►

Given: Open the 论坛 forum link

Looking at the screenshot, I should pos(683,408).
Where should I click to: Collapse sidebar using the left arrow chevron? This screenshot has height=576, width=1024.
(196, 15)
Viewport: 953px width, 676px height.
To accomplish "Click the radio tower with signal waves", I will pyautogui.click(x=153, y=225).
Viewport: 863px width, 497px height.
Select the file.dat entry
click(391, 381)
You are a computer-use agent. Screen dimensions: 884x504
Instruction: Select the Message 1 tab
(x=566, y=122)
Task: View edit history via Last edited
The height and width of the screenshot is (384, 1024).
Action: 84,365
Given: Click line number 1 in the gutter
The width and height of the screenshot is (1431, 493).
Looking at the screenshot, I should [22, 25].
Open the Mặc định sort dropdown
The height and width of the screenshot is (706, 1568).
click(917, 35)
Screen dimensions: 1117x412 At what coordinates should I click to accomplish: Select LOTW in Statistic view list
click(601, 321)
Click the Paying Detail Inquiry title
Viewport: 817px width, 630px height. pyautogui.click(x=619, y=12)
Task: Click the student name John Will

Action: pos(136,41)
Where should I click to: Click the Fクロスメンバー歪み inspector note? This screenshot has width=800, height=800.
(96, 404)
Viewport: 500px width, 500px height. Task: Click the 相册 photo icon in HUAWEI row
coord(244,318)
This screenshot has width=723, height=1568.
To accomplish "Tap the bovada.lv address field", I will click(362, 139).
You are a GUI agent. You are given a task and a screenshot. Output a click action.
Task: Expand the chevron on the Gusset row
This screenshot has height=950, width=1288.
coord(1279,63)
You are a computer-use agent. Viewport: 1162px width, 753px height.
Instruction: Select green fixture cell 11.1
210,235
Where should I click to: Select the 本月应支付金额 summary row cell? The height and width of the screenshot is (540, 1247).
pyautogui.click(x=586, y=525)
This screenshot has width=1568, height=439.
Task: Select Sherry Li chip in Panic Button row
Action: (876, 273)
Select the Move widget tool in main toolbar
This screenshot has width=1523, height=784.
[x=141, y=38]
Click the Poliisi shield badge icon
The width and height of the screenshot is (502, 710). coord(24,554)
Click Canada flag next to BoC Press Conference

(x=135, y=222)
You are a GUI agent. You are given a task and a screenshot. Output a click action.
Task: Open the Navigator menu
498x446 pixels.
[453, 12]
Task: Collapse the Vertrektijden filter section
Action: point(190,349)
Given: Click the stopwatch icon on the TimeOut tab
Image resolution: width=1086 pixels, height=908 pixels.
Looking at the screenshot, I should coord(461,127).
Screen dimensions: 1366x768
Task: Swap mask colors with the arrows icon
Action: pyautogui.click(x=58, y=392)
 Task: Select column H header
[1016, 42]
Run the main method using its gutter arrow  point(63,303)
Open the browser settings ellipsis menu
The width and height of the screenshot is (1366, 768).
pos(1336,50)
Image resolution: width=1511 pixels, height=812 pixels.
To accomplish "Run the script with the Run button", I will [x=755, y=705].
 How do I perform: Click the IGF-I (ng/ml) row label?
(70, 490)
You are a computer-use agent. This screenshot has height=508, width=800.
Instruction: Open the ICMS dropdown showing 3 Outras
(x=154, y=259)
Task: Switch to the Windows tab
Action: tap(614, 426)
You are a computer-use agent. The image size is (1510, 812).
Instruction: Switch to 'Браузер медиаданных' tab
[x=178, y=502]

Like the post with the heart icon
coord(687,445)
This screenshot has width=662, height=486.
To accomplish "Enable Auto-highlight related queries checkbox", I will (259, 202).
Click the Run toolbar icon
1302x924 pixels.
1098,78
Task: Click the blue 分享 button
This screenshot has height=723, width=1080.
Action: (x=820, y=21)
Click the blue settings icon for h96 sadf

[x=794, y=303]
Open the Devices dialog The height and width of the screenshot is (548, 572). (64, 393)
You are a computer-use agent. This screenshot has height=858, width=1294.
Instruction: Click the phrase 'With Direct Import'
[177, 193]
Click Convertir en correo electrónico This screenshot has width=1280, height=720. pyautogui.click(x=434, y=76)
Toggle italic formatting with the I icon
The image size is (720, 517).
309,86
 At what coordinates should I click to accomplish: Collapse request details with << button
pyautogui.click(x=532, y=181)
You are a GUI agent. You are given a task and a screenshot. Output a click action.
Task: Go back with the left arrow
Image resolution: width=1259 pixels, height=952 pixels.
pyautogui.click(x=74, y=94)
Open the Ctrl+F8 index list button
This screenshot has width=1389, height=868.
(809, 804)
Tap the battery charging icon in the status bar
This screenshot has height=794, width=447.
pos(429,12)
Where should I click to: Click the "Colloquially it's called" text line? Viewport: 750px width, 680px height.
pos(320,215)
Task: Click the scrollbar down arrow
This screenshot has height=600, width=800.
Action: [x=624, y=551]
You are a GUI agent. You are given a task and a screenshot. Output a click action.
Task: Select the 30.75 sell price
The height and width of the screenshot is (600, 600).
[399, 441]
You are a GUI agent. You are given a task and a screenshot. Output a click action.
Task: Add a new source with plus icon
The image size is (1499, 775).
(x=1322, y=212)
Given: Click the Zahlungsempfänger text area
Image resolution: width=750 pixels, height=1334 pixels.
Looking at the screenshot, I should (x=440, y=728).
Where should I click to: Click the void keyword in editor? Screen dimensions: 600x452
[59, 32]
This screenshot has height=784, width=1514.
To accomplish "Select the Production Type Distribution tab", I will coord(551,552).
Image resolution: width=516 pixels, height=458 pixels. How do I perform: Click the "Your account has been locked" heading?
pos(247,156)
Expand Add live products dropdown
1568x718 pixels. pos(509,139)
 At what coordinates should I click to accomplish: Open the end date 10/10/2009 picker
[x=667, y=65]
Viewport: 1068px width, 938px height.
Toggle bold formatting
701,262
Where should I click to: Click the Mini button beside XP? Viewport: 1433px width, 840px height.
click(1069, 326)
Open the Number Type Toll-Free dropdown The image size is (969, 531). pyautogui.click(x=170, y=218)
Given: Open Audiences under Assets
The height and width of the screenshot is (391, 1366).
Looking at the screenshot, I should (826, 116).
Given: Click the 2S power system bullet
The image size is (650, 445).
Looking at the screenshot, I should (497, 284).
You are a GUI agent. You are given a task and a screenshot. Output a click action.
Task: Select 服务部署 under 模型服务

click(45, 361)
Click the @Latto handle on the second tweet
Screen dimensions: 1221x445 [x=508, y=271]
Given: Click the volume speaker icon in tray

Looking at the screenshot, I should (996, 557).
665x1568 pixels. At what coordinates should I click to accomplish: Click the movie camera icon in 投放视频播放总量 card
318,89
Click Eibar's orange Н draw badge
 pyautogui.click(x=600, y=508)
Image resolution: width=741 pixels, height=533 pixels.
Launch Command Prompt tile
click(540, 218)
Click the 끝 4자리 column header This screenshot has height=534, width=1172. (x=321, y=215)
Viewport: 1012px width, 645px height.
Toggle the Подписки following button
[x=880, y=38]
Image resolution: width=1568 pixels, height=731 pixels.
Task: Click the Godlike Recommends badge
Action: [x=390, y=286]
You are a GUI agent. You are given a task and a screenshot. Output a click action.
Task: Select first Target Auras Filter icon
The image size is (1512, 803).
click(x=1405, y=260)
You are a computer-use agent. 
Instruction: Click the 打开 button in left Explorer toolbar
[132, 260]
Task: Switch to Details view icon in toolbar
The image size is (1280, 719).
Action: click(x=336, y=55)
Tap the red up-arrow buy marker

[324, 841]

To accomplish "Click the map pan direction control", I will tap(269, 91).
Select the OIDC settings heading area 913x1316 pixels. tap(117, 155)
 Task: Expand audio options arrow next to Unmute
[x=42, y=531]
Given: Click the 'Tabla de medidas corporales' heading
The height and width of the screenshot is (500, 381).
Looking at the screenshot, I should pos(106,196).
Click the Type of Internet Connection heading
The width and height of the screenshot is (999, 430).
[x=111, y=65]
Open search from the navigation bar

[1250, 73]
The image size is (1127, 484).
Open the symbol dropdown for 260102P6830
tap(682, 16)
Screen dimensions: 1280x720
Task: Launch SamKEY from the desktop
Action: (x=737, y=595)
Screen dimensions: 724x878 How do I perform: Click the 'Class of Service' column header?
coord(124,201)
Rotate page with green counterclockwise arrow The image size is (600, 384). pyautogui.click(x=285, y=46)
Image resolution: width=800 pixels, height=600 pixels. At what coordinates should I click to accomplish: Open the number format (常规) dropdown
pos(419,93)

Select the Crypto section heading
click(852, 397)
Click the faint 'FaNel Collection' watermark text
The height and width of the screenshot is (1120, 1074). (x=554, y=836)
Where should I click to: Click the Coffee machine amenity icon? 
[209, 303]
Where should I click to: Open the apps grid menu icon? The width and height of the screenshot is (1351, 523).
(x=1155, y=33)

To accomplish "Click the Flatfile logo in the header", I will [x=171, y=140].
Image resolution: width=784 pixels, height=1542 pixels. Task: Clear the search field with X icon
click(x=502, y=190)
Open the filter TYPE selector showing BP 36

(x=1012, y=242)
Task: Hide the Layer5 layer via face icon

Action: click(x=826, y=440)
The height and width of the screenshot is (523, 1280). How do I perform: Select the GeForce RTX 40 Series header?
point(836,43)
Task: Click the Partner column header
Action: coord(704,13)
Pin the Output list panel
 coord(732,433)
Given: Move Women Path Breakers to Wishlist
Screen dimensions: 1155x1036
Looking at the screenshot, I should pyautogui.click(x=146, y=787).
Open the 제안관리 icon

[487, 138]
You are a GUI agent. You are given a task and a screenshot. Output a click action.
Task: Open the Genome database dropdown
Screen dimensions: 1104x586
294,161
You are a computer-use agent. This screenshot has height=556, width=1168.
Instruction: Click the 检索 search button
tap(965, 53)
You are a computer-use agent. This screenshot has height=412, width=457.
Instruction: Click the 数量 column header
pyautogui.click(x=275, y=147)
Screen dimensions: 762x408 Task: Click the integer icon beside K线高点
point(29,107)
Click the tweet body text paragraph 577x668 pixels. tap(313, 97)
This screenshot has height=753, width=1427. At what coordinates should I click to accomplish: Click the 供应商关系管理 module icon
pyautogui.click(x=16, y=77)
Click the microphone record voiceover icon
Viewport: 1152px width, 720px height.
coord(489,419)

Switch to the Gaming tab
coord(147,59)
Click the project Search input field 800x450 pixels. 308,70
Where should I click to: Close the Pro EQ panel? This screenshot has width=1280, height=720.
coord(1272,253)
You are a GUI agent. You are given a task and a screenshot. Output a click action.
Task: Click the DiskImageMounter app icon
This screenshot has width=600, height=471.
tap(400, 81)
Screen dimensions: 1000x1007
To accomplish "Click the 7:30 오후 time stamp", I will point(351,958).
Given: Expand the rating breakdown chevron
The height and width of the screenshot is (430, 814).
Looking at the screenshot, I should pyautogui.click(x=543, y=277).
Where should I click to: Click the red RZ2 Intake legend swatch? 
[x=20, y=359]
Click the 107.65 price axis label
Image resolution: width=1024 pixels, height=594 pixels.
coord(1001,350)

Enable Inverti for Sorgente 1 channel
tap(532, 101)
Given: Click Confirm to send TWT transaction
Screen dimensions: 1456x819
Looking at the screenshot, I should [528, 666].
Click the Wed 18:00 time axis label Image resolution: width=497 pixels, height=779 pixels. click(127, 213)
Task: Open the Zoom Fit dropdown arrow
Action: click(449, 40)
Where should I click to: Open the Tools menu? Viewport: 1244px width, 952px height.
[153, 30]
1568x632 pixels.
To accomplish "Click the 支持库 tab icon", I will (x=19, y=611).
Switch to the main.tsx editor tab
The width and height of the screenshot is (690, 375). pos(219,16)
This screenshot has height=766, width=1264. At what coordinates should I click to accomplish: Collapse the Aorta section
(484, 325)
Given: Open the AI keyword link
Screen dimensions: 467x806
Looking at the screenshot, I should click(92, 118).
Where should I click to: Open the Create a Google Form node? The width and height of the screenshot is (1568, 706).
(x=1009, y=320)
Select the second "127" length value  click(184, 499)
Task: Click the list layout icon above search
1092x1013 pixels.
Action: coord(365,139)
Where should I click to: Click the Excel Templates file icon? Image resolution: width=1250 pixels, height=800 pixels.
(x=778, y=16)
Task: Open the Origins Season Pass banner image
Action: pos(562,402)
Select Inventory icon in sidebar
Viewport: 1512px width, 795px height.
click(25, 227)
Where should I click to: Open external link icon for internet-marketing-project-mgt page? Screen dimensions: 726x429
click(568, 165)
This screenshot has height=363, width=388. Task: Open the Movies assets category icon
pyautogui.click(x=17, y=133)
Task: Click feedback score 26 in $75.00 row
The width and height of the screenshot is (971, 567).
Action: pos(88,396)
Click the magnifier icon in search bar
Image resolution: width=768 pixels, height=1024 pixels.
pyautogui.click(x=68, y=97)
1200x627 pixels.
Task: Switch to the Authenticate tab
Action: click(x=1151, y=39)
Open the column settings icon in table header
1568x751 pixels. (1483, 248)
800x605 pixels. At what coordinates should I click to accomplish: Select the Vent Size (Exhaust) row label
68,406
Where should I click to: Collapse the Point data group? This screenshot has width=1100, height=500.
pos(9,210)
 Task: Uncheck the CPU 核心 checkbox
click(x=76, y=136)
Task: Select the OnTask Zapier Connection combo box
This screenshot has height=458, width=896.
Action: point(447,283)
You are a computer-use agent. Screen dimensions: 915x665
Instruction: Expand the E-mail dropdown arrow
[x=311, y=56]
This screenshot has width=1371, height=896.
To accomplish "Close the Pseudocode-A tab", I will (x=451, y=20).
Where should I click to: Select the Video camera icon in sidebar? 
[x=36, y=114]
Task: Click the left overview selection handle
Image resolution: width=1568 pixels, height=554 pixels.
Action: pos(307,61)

◄

**Problem statement**:
Lines from the top of the entries above to the line that contains "Task: View edit history via Last edited" should be set down exactly, please, with both ends kept and nothing added.

**Response**:
Given: Open the 论坛 forum link

Looking at the screenshot, I should pos(683,408).
Where should I click to: Collapse sidebar using the left arrow chevron? This screenshot has height=576, width=1024.
(196, 15)
Viewport: 953px width, 676px height.
To accomplish "Click the radio tower with signal waves", I will pyautogui.click(x=153, y=225).
Viewport: 863px width, 497px height.
Select the file.dat entry
click(391, 381)
You are a computer-use agent. Screen dimensions: 884x504
Instruction: Select the Message 1 tab
(x=566, y=122)
Task: View edit history via Last edited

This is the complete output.